[[ SUPPLIED INFORMATION open ]]
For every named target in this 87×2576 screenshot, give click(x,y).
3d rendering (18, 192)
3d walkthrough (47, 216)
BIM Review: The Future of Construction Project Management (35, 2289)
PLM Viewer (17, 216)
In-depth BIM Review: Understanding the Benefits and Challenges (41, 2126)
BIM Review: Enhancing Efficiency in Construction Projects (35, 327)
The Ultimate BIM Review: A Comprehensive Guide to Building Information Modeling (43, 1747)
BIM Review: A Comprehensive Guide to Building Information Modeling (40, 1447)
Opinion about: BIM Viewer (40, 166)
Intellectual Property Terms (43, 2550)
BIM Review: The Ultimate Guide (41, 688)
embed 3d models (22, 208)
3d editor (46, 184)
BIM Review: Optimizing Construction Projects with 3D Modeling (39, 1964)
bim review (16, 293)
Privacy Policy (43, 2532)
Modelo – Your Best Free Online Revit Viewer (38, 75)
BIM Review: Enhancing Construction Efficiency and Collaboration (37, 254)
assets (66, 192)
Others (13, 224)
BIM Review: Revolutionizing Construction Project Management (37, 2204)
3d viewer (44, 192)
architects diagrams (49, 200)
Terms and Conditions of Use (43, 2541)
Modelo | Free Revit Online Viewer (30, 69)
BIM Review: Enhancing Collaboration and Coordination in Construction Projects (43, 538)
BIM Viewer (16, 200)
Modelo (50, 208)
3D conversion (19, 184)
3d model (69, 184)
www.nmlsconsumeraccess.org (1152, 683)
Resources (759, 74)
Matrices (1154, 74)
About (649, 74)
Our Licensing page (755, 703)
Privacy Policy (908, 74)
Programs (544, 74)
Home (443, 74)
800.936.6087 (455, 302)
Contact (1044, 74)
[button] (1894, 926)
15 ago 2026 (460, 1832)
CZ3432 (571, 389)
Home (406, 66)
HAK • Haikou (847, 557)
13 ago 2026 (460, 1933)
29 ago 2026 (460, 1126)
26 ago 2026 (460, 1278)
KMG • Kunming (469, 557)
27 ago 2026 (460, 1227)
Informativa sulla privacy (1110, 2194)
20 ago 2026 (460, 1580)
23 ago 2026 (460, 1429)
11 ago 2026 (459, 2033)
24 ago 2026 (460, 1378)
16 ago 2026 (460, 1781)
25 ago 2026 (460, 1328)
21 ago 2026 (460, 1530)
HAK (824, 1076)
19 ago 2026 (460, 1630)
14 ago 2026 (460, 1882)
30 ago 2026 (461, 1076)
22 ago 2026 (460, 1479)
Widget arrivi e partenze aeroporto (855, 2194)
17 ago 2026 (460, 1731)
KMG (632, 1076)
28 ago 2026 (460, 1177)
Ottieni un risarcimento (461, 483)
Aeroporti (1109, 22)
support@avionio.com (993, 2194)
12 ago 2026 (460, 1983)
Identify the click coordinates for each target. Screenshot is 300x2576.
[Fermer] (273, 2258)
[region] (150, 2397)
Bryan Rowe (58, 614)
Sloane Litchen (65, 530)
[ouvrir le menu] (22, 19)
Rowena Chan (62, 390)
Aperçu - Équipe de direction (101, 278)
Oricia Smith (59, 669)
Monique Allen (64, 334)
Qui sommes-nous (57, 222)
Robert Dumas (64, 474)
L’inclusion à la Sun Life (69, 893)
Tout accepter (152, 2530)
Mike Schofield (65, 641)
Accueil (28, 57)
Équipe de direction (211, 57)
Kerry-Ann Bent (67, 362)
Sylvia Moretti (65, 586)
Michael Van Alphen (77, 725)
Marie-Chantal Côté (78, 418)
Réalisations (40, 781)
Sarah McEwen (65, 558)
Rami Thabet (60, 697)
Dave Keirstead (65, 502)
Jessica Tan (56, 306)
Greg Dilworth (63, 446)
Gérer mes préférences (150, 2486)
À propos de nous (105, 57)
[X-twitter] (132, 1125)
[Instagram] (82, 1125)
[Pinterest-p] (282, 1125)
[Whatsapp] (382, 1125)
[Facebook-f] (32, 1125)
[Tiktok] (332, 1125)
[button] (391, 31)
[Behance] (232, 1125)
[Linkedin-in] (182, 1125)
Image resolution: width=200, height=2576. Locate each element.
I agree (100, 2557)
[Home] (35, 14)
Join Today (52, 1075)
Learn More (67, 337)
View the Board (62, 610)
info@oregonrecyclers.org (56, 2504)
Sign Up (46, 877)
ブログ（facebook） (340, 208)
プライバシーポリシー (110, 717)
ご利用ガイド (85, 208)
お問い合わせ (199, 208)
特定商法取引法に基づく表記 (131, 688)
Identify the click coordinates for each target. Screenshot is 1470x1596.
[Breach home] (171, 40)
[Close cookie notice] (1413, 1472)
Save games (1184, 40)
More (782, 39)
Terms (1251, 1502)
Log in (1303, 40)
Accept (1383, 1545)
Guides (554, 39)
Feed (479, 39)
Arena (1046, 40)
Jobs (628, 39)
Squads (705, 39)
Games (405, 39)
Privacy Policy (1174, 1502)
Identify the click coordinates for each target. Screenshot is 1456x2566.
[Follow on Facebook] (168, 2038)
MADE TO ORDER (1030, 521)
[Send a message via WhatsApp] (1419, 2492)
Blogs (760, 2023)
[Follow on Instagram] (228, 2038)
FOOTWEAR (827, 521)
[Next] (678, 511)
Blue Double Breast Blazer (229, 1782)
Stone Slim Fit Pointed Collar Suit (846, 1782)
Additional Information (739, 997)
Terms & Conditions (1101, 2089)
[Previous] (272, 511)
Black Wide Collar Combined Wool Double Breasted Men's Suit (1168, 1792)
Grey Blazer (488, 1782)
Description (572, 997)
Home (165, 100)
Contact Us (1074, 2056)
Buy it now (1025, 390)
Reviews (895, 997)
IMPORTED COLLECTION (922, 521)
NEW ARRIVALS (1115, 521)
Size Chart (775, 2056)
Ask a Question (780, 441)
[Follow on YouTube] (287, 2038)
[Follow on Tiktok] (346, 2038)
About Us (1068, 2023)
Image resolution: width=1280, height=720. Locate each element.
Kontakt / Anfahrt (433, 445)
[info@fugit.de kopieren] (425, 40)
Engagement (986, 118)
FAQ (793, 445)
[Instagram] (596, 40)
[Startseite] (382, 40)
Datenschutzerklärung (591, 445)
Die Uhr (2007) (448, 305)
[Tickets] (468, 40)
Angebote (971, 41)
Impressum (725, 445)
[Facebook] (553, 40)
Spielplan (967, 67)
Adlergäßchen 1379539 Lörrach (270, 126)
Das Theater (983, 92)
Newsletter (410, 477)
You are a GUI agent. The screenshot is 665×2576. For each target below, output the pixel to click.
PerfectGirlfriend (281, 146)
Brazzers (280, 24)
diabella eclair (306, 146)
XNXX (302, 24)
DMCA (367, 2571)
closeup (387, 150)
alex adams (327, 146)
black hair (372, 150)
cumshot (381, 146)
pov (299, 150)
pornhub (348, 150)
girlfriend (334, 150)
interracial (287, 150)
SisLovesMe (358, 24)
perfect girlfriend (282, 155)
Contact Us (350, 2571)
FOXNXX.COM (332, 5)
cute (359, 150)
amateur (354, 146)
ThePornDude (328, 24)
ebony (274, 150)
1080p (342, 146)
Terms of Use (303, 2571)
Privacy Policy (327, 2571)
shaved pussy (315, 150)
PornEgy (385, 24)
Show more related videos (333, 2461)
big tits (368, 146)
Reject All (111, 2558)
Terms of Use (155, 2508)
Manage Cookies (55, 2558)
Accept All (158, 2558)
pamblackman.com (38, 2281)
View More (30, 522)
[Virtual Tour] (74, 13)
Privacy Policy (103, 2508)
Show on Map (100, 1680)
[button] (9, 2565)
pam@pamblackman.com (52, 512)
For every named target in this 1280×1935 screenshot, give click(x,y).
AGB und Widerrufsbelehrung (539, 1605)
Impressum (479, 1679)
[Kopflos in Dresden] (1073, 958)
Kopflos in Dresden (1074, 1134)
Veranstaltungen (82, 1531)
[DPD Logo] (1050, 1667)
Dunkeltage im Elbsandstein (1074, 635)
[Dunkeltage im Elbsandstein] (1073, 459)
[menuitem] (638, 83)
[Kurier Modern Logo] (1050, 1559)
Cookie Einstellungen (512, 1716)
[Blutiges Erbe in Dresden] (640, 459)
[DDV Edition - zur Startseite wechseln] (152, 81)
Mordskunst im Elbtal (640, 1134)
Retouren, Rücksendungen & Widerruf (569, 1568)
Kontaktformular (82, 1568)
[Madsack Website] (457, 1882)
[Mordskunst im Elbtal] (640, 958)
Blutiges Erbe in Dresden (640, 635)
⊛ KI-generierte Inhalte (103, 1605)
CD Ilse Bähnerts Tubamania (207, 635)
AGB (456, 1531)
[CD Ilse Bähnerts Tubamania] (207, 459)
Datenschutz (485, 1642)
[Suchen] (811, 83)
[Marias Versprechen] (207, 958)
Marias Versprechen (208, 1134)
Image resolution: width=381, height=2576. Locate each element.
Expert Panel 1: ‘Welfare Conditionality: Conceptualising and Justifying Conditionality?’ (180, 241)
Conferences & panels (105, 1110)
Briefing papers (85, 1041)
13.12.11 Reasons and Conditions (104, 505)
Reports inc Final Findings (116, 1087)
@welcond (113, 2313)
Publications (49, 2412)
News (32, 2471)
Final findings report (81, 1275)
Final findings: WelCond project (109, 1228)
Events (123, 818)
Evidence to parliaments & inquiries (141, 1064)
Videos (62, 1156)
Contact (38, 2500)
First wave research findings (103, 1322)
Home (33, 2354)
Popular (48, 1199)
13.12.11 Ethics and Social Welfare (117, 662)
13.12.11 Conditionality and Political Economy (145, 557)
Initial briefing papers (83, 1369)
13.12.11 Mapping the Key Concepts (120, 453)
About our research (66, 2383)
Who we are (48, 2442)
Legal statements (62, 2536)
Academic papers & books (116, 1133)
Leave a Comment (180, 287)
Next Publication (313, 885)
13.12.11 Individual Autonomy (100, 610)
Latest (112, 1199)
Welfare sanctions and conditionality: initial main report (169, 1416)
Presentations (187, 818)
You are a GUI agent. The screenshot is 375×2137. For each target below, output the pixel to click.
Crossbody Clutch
[[ SUPPLIED INFORMATION closed ]]
= INSTRUCTIONS FOR THE TASK =
Work through the records above. Copy every line with the string "height".

= TASK RESULT =
Image resolution: width=200, height=2576. Locate each element.
Image resolution: width=1280, height=720. Locate each element.
Image resolution: width=381, height=2576. Locate each element.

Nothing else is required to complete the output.